Wednesday, April 21, 2010

Oxford University Press and the "Anti Google"

ArsTechnica reports on the launch of a new approach to patron and consumer research by OUP that will attempt to combat 'information overload' and the prevailing issue of 'authority'. This is a potentially revolutionary approach by a highly respected information publisher to draw back under a subscription model consumers of information who are increasingly dissatisfied with 'good enough' which is endemic to google and wikipedia.

From the article:

The OBO tool is essentially a straightforward, hyperlinked collection of professionally-produced, peer-reviewed bibliographies in different subject areas—sort of a giant, interactive syllabus put together by OUP and teams of scholars in different disciplines. Users can drill down to a specific bibliographic entry, which contains some descriptive text and a list of references that link to either Google Books or to a subscribing library's own catalog entries, by either browsing or searching. Each entry is written by a scholar working in the relevant field and vetted by a peer review process. The idea is to alleviate the twin problems of Google-induced data overload, on the one hand, and Wikipedia-driven GIGO (garbage in, garbage out), on the other.

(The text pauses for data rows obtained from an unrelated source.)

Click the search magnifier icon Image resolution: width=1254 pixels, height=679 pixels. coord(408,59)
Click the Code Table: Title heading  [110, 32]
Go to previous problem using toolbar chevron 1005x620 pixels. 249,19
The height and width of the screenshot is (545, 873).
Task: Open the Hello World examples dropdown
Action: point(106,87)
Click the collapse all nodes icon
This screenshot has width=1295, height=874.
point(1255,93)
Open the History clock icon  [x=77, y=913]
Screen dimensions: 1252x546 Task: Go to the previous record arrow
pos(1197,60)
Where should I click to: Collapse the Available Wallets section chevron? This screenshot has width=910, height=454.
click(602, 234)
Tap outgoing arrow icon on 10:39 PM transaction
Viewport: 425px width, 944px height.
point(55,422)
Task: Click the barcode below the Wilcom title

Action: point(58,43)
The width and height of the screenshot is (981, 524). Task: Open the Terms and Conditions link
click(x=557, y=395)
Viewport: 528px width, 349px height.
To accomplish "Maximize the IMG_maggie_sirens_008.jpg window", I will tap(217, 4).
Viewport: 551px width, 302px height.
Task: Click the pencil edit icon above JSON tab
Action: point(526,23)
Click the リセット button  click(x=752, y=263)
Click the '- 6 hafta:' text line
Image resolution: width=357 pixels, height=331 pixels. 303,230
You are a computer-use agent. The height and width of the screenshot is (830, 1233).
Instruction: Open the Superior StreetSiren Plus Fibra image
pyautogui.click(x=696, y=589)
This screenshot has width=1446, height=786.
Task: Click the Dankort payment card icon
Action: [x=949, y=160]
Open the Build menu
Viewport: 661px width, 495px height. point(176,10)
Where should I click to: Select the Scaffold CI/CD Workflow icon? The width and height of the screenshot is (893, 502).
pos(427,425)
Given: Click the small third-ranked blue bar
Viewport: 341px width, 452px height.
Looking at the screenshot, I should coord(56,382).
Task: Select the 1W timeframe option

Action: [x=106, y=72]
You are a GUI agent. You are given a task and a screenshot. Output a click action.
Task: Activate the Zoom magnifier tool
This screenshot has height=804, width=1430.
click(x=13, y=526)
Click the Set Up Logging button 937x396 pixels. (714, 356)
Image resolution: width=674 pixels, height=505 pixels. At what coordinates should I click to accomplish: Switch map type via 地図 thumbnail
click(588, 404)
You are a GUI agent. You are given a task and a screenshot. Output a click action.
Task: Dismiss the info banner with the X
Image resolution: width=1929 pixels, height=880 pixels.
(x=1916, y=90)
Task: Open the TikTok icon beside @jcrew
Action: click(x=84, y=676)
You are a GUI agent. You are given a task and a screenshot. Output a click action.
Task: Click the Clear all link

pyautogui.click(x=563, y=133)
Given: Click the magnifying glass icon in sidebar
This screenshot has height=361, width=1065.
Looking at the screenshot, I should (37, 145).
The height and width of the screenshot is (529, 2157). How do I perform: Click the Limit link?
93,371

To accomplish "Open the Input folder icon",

"We did about 18 months of pretty intensive research with scholars and students and librarians to explore how their research practices were changing with the proliferation of online sources," Damon Zucca, OUP’s Executive Editor, Reference, told Ars. "The one thing we heard over and over again is that people were drowning in scholarly information, and drowning in information in general. So it takes twice as much time for people to begin their research."
To trust OBO's content, you have to trust its selection and vetting process. To that end, OUP is making the list of contributing scholars and editors freely available. Each subject area has an Editor in Chief who's a top scholar in the field, and an editorial board of around 15 to 20 scholars. The EIC and editorial board either write the bibliographic entries themselves, or they select other scholars to do the work.

1 comment:

Inkling said...

Thank you Oxford!

This deals almost perfectly with my twin frustrations as a researcher who uses the Internet. Google Books is a giant digital book bin with no way to judge the value of individual books. Wikipedia is of limited credibility, with ''truth' being determined by the last person to post to an entry. That said, I wouldn't characterize this project as "anti-Google," like the Arstechnicia article does. It simply makes the use of Google lest fraught with danger and difficulty.

Let's hope this project continues to grow and gets the funding to expand the categories covered.